= Exercise instructions =
Rewrite all of the lines below, requests included, scaling each coordinate in the answers by 0.8. Round the results to whole numbers, with halves rounded up.

-------- Supplied data

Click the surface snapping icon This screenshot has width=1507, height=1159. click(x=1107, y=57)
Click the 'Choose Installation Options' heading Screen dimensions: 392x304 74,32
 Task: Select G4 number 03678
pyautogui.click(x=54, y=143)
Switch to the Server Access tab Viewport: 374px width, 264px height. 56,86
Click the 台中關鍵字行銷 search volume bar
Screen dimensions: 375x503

----------------

= Output for this task =
Click the surface snapping icon This screenshot has width=1507, height=1159. click(x=886, y=46)
Click the 'Choose Installation Options' heading Screen dimensions: 392x304 59,26
 Task: Select G4 number 03678
pyautogui.click(x=43, y=114)
Switch to the Server Access tab Viewport: 374px width, 264px height. 45,69
Click the 台中關鍵字行銷 search volume bar
Screen dimensions: 375x503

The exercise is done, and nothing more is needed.